▶ _SOURCE DOCUMENT_
────────────────────
Cruz Alberto Obregón López

23 Years Old - Student

Cruz Alberto Obregón López

“We’re going to build a new Nicaragua with peace and justice”

 

Murdered in Estelí on May 30, 2018

Cruz Alberto Obregón López was born in the community of El Regadío.  He was an ambitious 23-year-old university student who was only one semester short of graduating in two majors at two separate universities: civil engineering at the National Engineering University and renewable energy engineering in the Regional Multidisciplinary Department of the National Autonomous University (UNAN-FAREM) in Estelí.   His dream was to continue his higher education and became an accomplished professional.  His intelligence and his vocation for study was notable even in primary school, when his teachers graded an interview he’d done in third grade as excellent.

Cruz Alberto grew up in the house of his maternal grandmother, Manuela del Carmen Pérez, who remembers him as humble, easygoing, educated and very happy, always willing to help out other people.

His aunt, Gabriela López Pérez, characterizes her nephew as a dreamer and a dedicated student.  He had great projects, and despite his family’s limitations, he made an effort to improve each day.  In addition to his university studies, he worked in masonry and as an electrician during his vacations.

His mother, Sara Amelia López, remarks that Cruz “was educated, caring and very popular.  He had so much love for other people, for his friends.”

Gabriela and her sister Carmen Oneyda López Pérez note that the family had been Sandinistas but changed their way of thinking “because they disagreed with what the government was doing.”  Cruz Alberto himself was a member of the Sandinista Youth and during the elections would work as the head of a voting table.

His aunt Gabriela says he was at the same time very intelligent, analytical and critical.
────────────────────
▶ _TASK REQUIREMENTS_
1. In the profile of Cruz Alberto Obregón López, which two fields was he studying at university?
2. Pick up the profile of Cruz Alberto Obregón López after its last sentence and carry it forward.
The data that follows is drawn from a separate source unrelated to this text.
────────────────────
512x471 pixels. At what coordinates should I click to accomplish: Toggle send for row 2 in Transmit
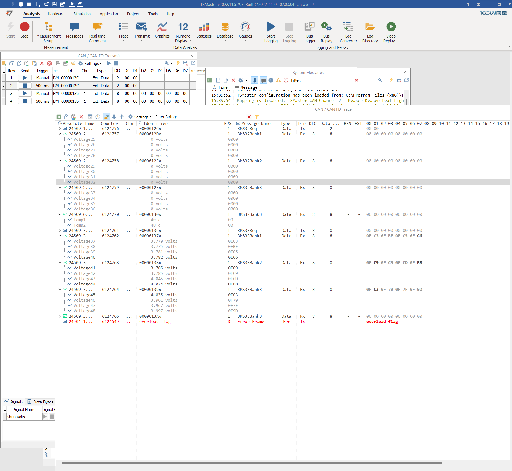25,86
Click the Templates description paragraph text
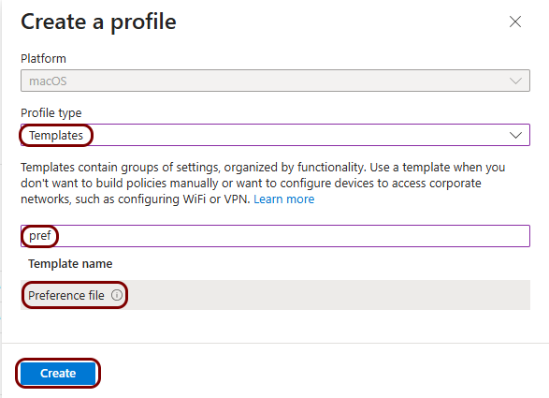 (x=263, y=183)
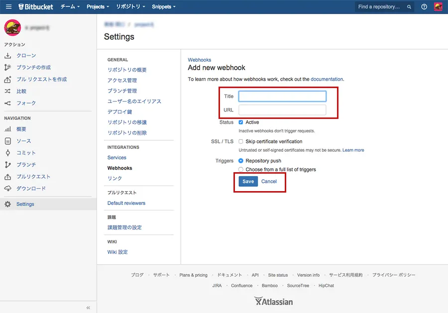Open Services in Integrations settings
The image size is (448, 313).
coord(117,158)
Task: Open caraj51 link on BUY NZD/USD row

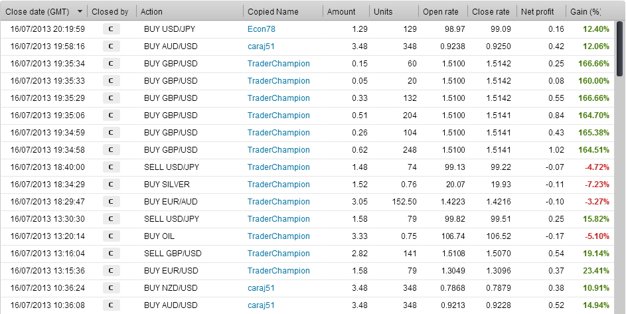Action: (261, 288)
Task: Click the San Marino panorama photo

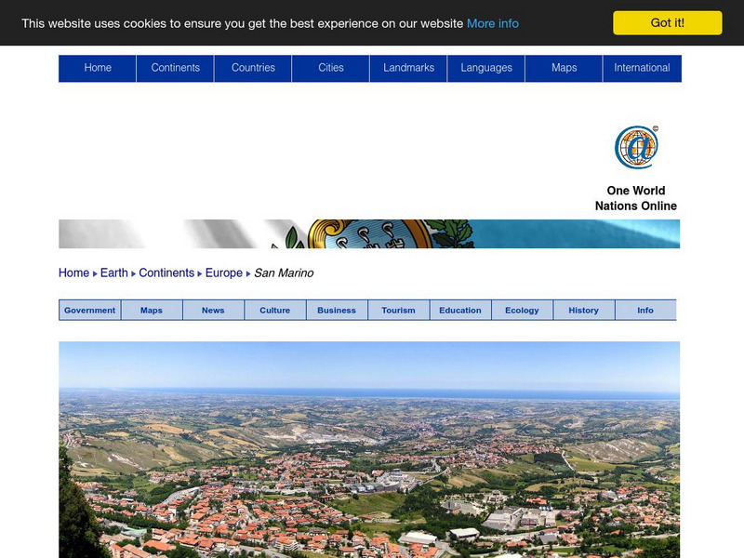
────────────────────
▶ _RESPONSES IN ORDER_
1. He was studying civil engineering at the National Engineering University and renewable energy engineering at UNAN-FAREM in Estelí.

2.
“He saw that all the revolution stuff he had learned so much about was a huge fiasco, a great defeat,” say his aunts.  “For him, the last straw was when they killed Orlando Pérez, his friend and university classmate in renewable energy studies.  Orlando’s death had a tremendous impact on him.”

After Orlando was killed on April 20, Cruz Alberto got totally involved in the protests and on May 30 participated in the Mothers March, where the demonstrators were attacked by pro-government shock forces and paramilitaries.  At approximately 8:00 pm, half a block from the Domingo Gadea plaza, he was shot multiple times, mainly in his thorax.  He was taken by motorcycle to the Red Cross headquarters and from there to the Adventist Hospital.  “He was conscious and told the boys accompanying him not to leave him alone, not to let him die,” says his mother, Sara Amelia.  “The blood was asphyxiating him and he said he couldn’t breathe.  In the hospital the doctor who received him treated him quickly.  Cruz told her his name and asked that his mother be notified.  When they intubated him, the blood clots came out and he was finally able to breathe, but only for a few minutes before he died.

“They destroyed his plans, but he is a hero,” says his mother.  “Because of the blood that has been shed we are going to build a new Nicaragua with peace and justice.”